INFORMATION SUPPLIED —
start

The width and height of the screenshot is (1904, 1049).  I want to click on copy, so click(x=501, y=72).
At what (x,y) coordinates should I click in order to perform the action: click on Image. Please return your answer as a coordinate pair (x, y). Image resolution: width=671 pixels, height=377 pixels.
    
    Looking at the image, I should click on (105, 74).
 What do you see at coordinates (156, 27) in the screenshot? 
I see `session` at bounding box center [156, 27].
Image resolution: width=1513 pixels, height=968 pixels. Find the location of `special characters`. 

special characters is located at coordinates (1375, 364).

end

AIM OF THE TASK —
Please quote all of the records above word for word, keeping every line as it stands.

EXERCISE RESULT —
The width and height of the screenshot is (1904, 1049).  I want to click on copy, so click(x=501, y=72).
At what (x,y) coordinates should I click in order to perform the action: click on Image. Please return your answer as a coordinate pair (x, y). Image resolution: width=671 pixels, height=377 pixels.
    
    Looking at the image, I should click on (105, 74).
 What do you see at coordinates (156, 27) in the screenshot? 
I see `session` at bounding box center [156, 27].
Image resolution: width=1513 pixels, height=968 pixels. Find the location of `special characters`. 

special characters is located at coordinates (1375, 364).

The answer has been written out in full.